Tú, tus hijos y el tarro de los dulces

Supongo que algunas cosas no se enseñan, sino que se aprenden. Puedes haberlas visto y puedes tratar de imitarlas y hasta copiarlas, que es como se aprende de veras, pero tendrás que ser tú el que decidas y arriesgues, el que te equivoques. Supongo también que en ningún otro ámbito se nota ese vértigo ―el vértigo de saber tanto que no sabes nada― como en lo de criar a los hijos y tratar de educarlos.

Puede que tú te hubieras imaginado de madre o de padre. Puede que te hubieras formado la ilusión de pensar qué tipo de progenitor serías. Puede que hubieras escogido las frases de tu madre y de tu padre que por supuesto tú no ibas a repetir nunca. Tendrías claras aquellas manías suyas que detestabas y que no te iban a pasar a ti.

Puede que te hubieras propuesto unas líneas rojas que aún mantienes, claro, porque tienen que ver con tus principios, aunque quizá te digas que fueran muchas líneas y muy rojas y compruebas ahora que el tiempo ha acabado por desteñirlas y desgastarlas. La vida, al cabo, consiste en salir a flote de una pieza.

Luego un día de pronto los niños te preguntarán si hay algo de merienda y te encontrarán al límite de un cansancio que no es ni mucho ni poco, que ni siquiera es extraordinario, pero que está hecho del trabajo, de los turnos, de las extraescolares y de tu propia exigencia por llegar a todas partes y llegar bien. No se puede estar en todo y sonreír, ni hacen falta grandes hazañas para sentirte sin fuerzas: la rutina es capaz de llevarse a la persona que fuiste sin que te des apenas cuenta.

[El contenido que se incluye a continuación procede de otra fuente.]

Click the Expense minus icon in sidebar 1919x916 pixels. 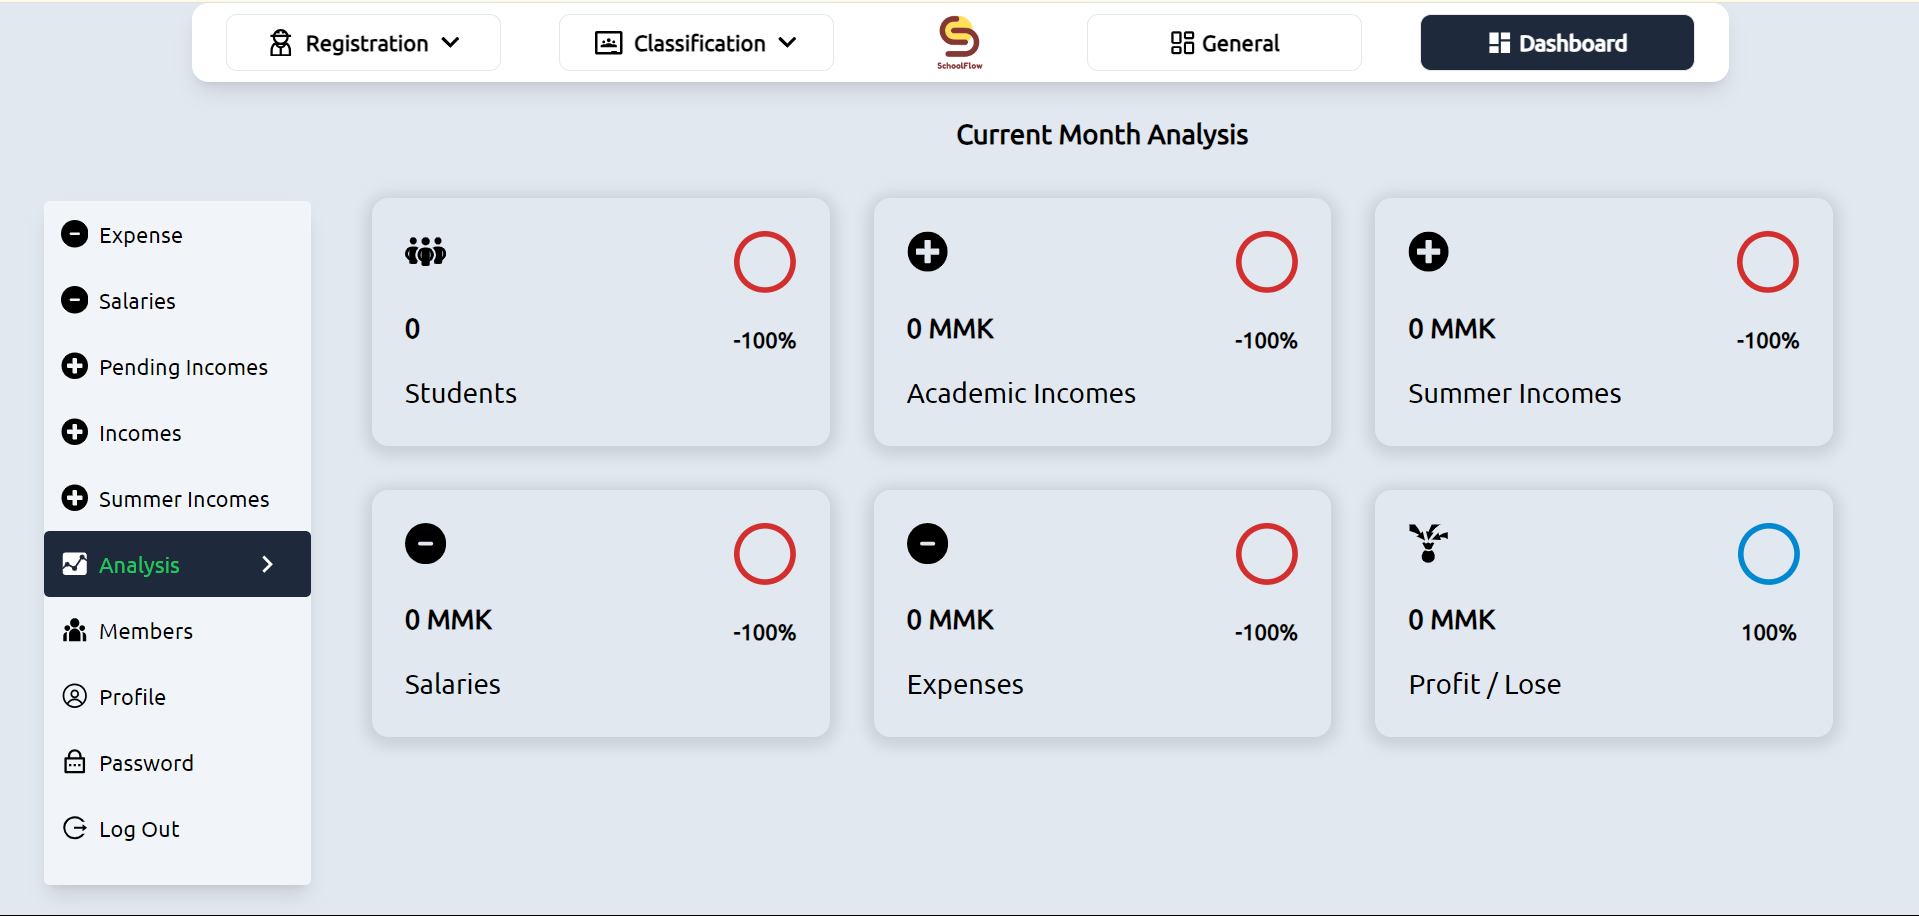75,234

Y tú, en un gesto sencillo y corriente, sacarás un tarro de aquellos dulces que reservabas y que te dijiste que no les darías hasta una ocasión puntual, porque hay que cuidar la alimentación tanto como se pueda. Pero es tarde y estás cansado. Y no es por los dulces, que son lo de menos. Es por la culpa, que no cabe en un tarro. En el fondo, sentirás el reproche que te manda aquel padre que quisiste ser, tan estricto y ejemplar y que, en verdad, no tenía ni idea de muchas cosas. De la vida, por ejemplo.

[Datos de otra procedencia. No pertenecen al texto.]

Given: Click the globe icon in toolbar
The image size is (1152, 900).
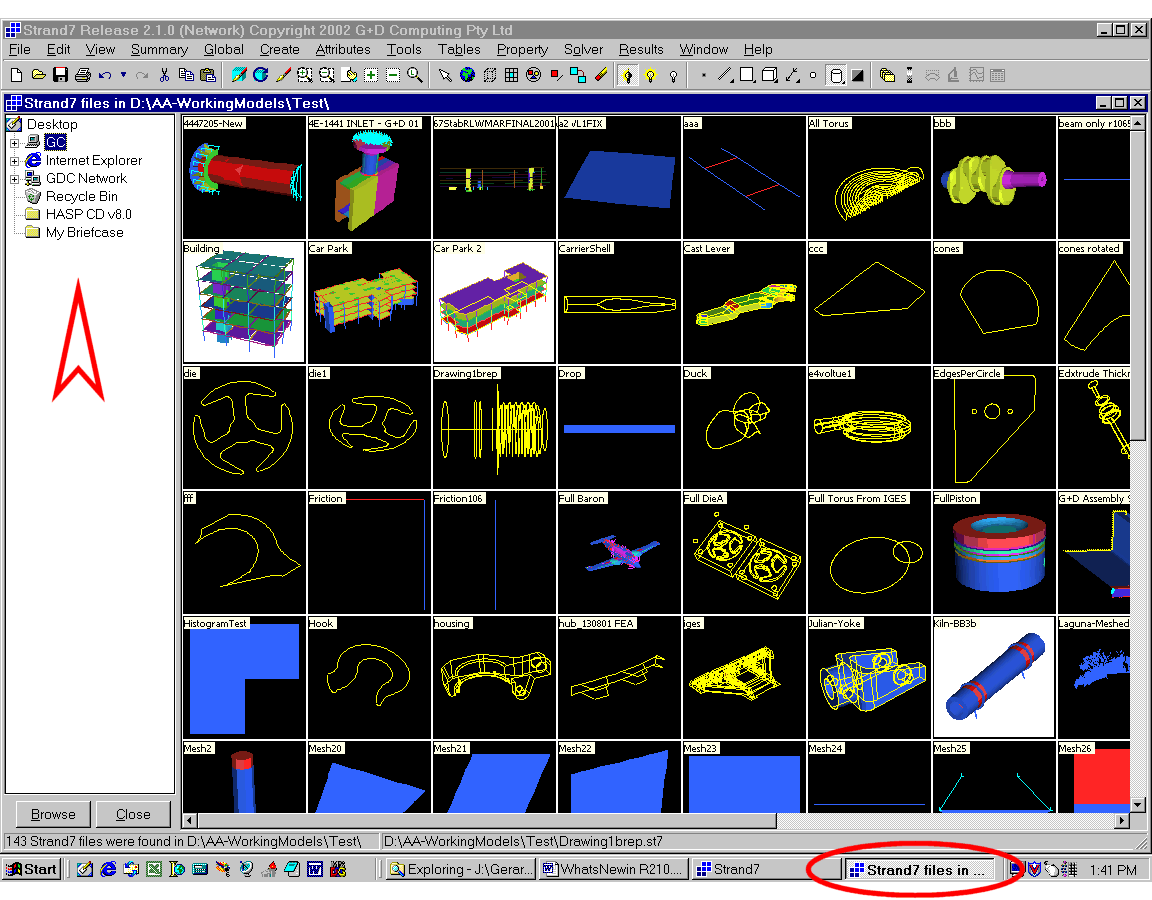Looking at the screenshot, I should coord(467,75).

Les das los dulces sin mayores dramas y sacas ese aprendizaje: que la crianza necesita de buenos propósitos que acabarán sometidos a la implacable ley de que hacemos lo que podemos y llegamos donde llegamos. No se tratará, entonces, de juzgarse con condescendencia. Se tratará, sencillamente, de no juzgarse y vivir.